The UVic Beck Collection News Release (December 14, 1971)
Victoria, BC—The University of Victoria Library will receive a 2,500 volume personal library as a BC Centennial gift from a noted Icelandic expert and his wife.
Dr. Richard Beck and Mrs. Beck of Victoria will present their library of Icelandic and Scandinavian books to the university in memory of their pioneer parents.
In a statement to D. W. Halliwell, University Librarian, Dr. Beck said, It is our hope that the presentation of this collection will contribute to future teaching and study in the field of Scandinavian languages and literatures at the University of Victoria, a field which is already receiving due attention in a number of Canadian universities.
The library, representing one of the largest personal collections of its kind in North America, will come to the university over a number of years. It consists of volumes covering classical Old Icelandic literature, 19th-century prose and poetry, and cultural and general histories of Iceland. Scandinavian authors and history books are included.
Mr. Halliwell said the gift will give the university one of the leading university collections of Icelandic literature in North America. Up to this point, the University of Manitoba had the only substantive university collection in this field in Canada.
Dr. and Mrs. Beck will present a token volume to the University of Victoria in a ceremony at 3:00 p.m. Thursday, December 16, 1971 in their home, 28 Marlborough Street, Victoria.

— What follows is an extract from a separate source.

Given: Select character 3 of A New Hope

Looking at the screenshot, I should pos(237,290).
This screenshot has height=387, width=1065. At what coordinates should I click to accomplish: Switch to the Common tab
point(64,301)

Dr. Beck spent thirty-eight years at the University of North Dakota, Grand Forks, North Dakota as a professor of Scandinavian Languages and Literature. Mrs. Beck taught in San Francisco high schools for twenty-five years. Born in Victoria, Mrs. Beck was the daughter of Einar and Sigridur Brandson who settled in Victoria in 1887. Dr. Beck’s parents were Hans Kjartan and Thorunn Vigfusina Beck of Reydarfjordur, Iceland. Dr. Beck and his mother came to Canada in 1921 following his father’s death.